------ DATA EXTRACTS ------

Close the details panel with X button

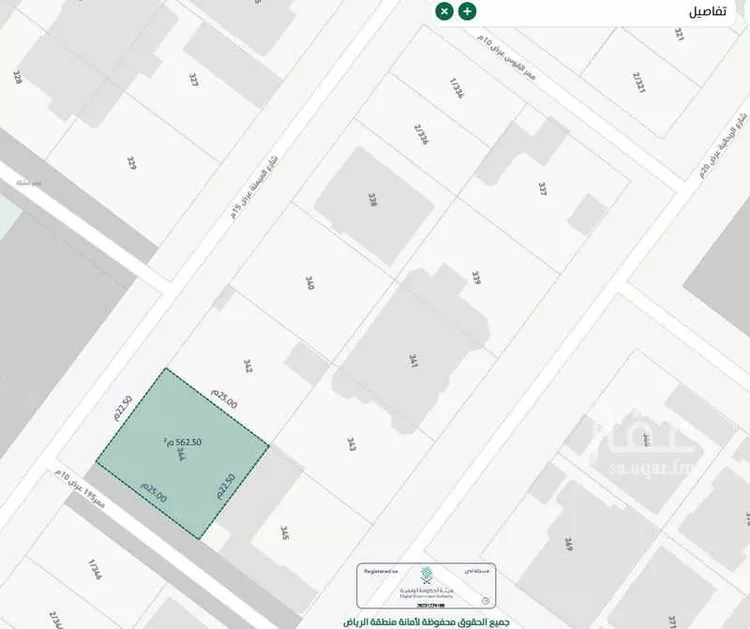coord(444,11)
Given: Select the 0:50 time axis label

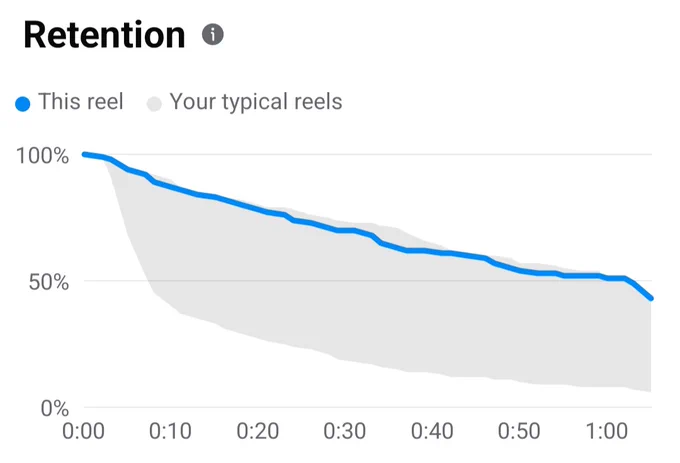Looking at the screenshot, I should 519,431.
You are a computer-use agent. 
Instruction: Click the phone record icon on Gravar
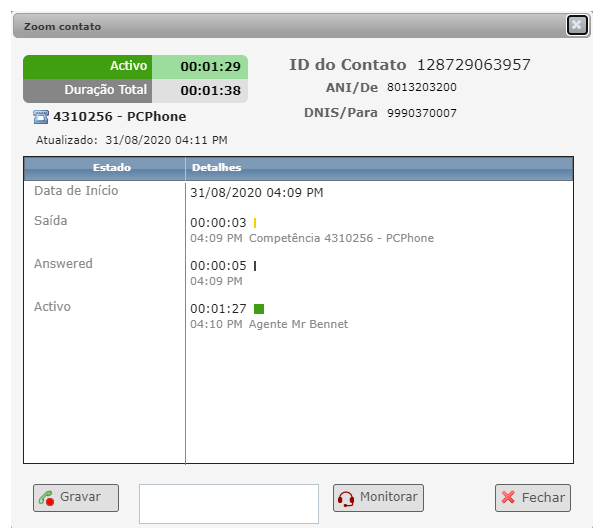[46, 498]
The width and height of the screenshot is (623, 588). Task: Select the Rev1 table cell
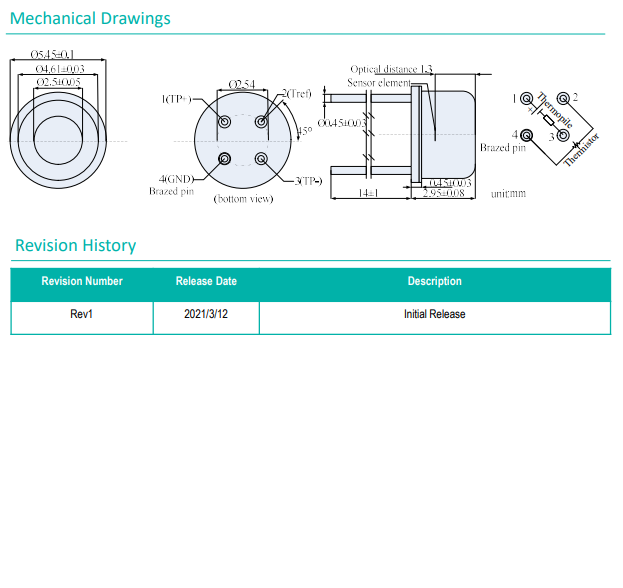[x=82, y=315]
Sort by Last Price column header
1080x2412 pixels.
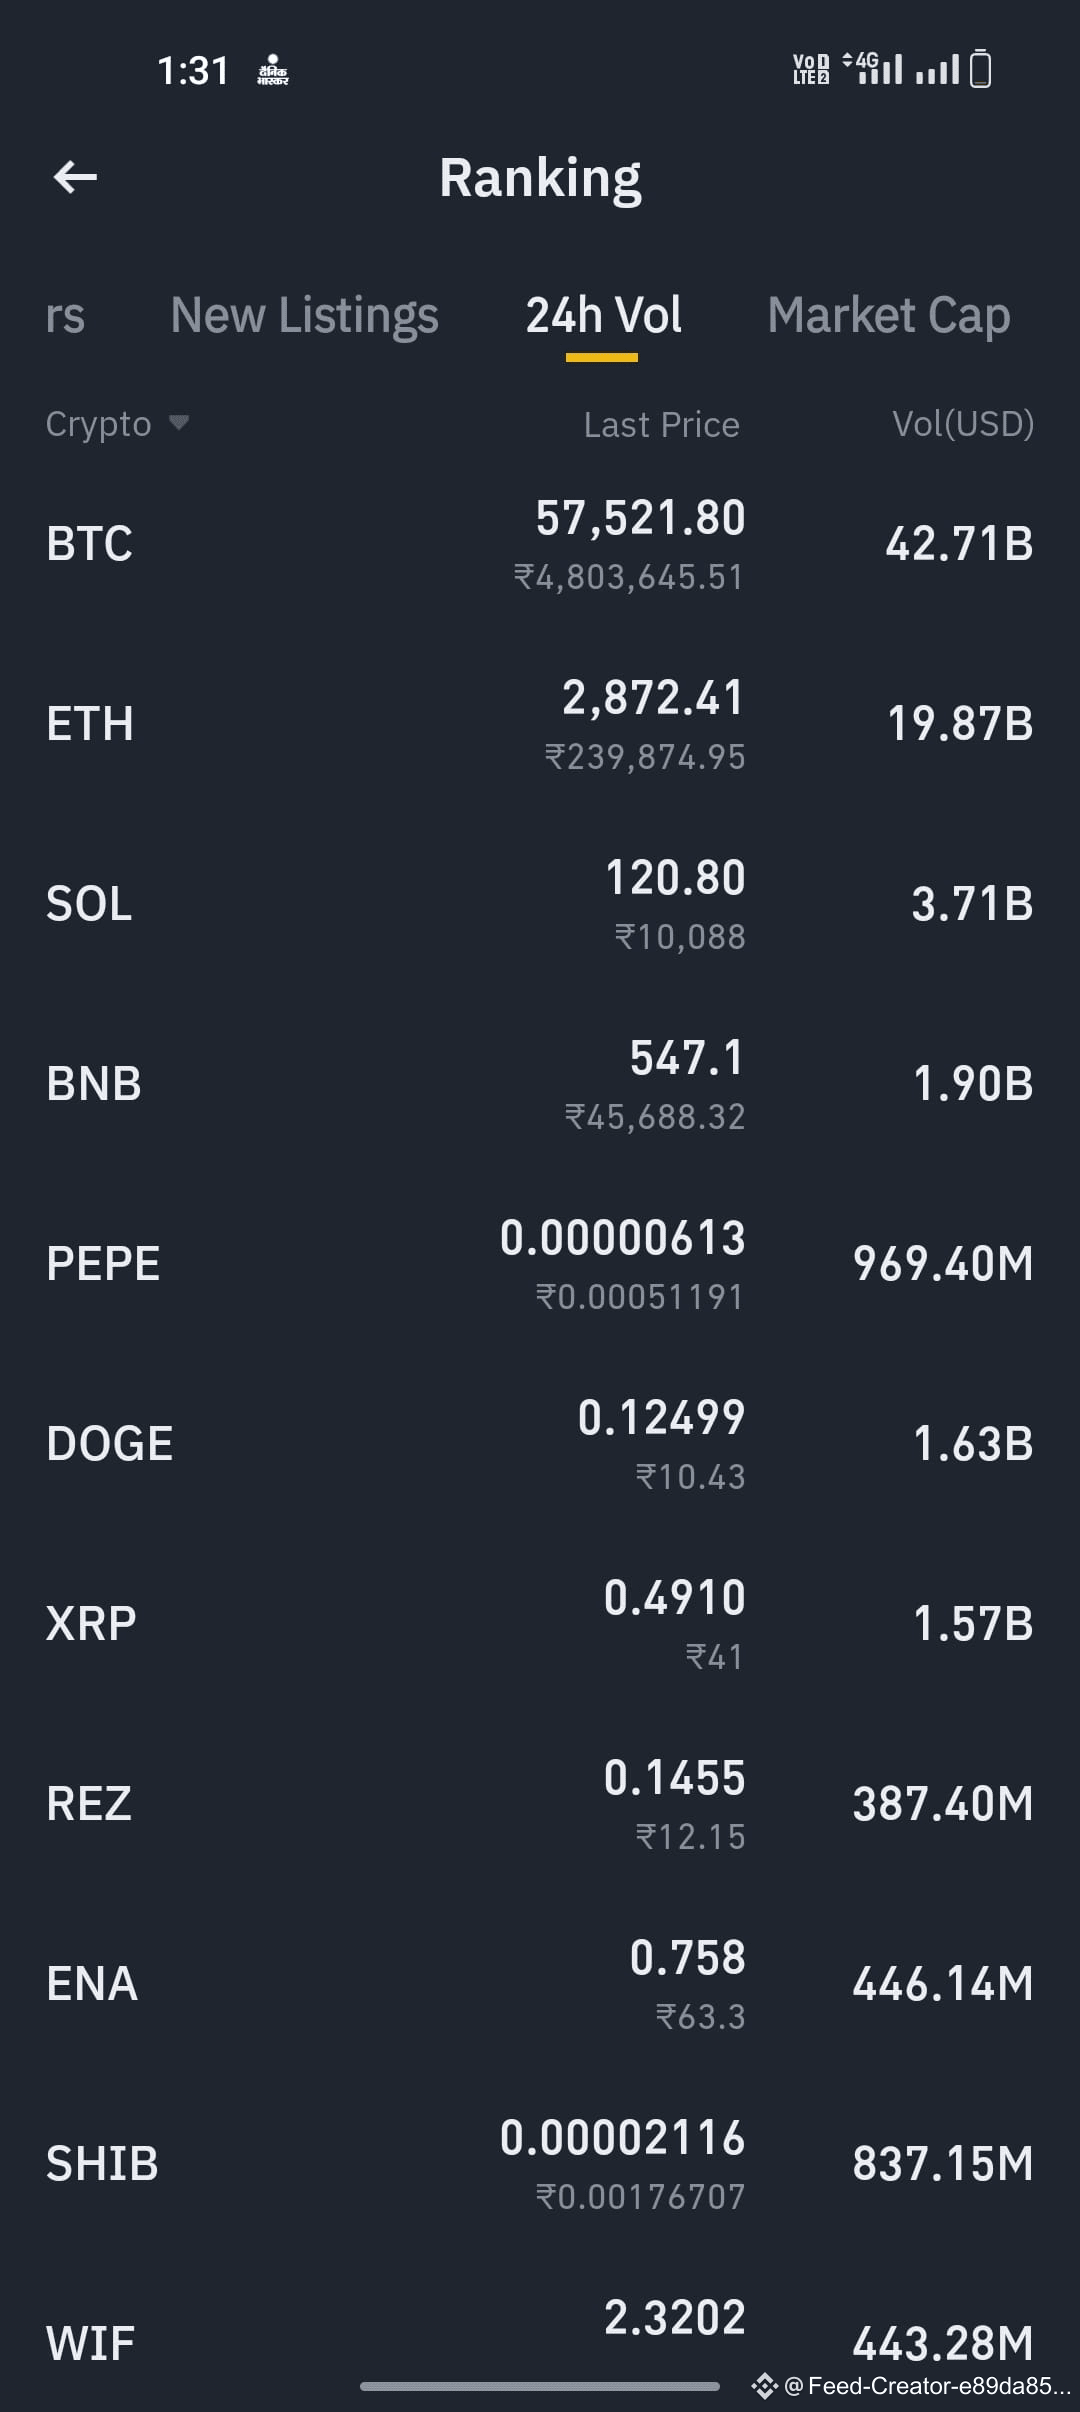pos(662,425)
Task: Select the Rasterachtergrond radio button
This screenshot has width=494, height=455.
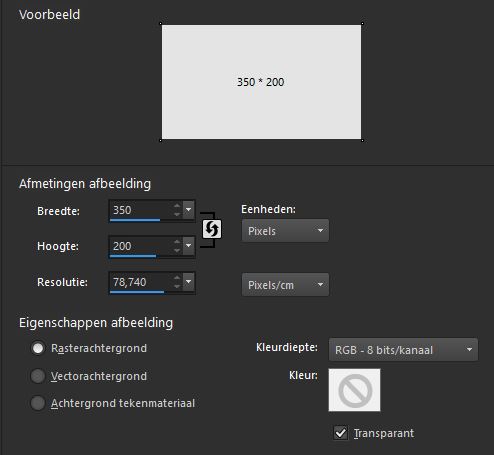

------

AIM OF THE TASK:
From top to bottom, restate the records above exactly and omit every picture.

RESULT:
Close the details panel with X button

coord(444,11)
Given: Select the 0:50 time axis label

Looking at the screenshot, I should 519,431.
You are a computer-use agent. 
Instruction: Click the phone record icon on Gravar
[46, 498]
The width and height of the screenshot is (623, 588). Task: Select the Rev1 table cell
[x=82, y=315]
Sort by Last Price column header
1080x2412 pixels.
pos(662,425)
Task: Select the Rasterachtergrond radio button
This screenshot has width=494, height=455.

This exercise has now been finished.